Item coordinate data:
------------------------------------------------------------------------

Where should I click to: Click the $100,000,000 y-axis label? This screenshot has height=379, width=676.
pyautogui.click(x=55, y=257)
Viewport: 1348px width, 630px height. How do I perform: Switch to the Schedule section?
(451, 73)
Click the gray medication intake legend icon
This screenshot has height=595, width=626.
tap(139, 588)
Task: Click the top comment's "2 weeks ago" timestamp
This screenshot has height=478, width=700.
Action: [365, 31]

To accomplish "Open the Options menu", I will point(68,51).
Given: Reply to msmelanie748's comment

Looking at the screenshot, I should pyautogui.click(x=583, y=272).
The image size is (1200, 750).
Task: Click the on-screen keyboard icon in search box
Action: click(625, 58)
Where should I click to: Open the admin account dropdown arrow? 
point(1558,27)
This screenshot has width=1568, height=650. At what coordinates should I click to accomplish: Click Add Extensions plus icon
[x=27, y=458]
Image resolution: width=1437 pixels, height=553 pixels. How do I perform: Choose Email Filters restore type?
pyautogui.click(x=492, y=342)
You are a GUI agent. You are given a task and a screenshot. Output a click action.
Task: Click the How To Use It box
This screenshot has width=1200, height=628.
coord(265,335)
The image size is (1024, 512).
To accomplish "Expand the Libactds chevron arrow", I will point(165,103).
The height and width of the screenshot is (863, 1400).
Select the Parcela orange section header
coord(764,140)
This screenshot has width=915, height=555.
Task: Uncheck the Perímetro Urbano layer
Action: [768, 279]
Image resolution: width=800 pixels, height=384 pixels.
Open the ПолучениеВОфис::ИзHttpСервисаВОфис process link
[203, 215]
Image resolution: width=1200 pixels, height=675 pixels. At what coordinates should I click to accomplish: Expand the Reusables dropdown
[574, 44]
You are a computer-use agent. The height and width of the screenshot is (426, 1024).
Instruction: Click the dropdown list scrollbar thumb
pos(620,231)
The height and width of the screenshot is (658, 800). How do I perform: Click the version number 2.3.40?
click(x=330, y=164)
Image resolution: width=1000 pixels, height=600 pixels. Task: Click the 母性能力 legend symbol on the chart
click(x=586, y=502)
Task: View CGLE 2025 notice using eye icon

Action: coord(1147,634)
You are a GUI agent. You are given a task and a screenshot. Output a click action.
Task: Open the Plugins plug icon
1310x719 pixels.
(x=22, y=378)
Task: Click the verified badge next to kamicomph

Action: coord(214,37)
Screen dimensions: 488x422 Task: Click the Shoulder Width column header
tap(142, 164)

------------------------------------------------------------------------

§ **What you have to do**
Reproduce all of the rows above, substituting "Display resolution" for every occurrence of "Image resolution" and leaving everything else unchanged.

§ **In response**
Where should I click to: Click the $100,000,000 y-axis label? This screenshot has height=379, width=676.
pyautogui.click(x=55, y=257)
Viewport: 1348px width, 630px height. How do I perform: Switch to the Schedule section?
(451, 73)
Click the gray medication intake legend icon
This screenshot has height=595, width=626.
tap(139, 588)
Task: Click the top comment's "2 weeks ago" timestamp
This screenshot has height=478, width=700.
Action: [365, 31]

To accomplish "Open the Options menu", I will point(68,51).
Given: Reply to msmelanie748's comment

Looking at the screenshot, I should pyautogui.click(x=583, y=272).
The image size is (1200, 750).
Task: Click the on-screen keyboard icon in search box
Action: click(625, 58)
Where should I click to: Open the admin account dropdown arrow? 
point(1558,27)
This screenshot has width=1568, height=650. At what coordinates should I click to accomplish: Click Add Extensions plus icon
[x=27, y=458]
Display resolution: width=1437 pixels, height=553 pixels. How do I perform: Choose Email Filters restore type?
pyautogui.click(x=492, y=342)
You are a GUI agent. You are given a task and a screenshot. Output a click action.
Task: Click the How To Use It box
This screenshot has width=1200, height=628.
coord(265,335)
The image size is (1024, 512).
To accomplish "Expand the Libactds chevron arrow", I will point(165,103).
The height and width of the screenshot is (863, 1400).
Select the Parcela orange section header
coord(764,140)
This screenshot has width=915, height=555.
Task: Uncheck the Perímetro Urbano layer
Action: [768, 279]
Display resolution: width=800 pixels, height=384 pixels.
Open the ПолучениеВОфис::ИзHttpСервисаВОфис process link
[203, 215]
Display resolution: width=1200 pixels, height=675 pixels. At what coordinates should I click to accomplish: Expand the Reusables dropdown
[574, 44]
You are a computer-use agent. The height and width of the screenshot is (426, 1024).
Instruction: Click the dropdown list scrollbar thumb
pos(620,231)
The height and width of the screenshot is (658, 800). How do I perform: Click the version number 2.3.40?
click(x=330, y=164)
Display resolution: width=1000 pixels, height=600 pixels. Task: Click the 母性能力 legend symbol on the chart
click(x=586, y=502)
Task: View CGLE 2025 notice using eye icon

Action: coord(1147,634)
You are a GUI agent. You are given a task and a screenshot. Output a click action.
Task: Open the Plugins plug icon
1310x719 pixels.
(x=22, y=378)
Task: Click the verified badge next to kamicomph

Action: coord(214,37)
Screen dimensions: 488x422 Task: Click the Shoulder Width column header
tap(142, 164)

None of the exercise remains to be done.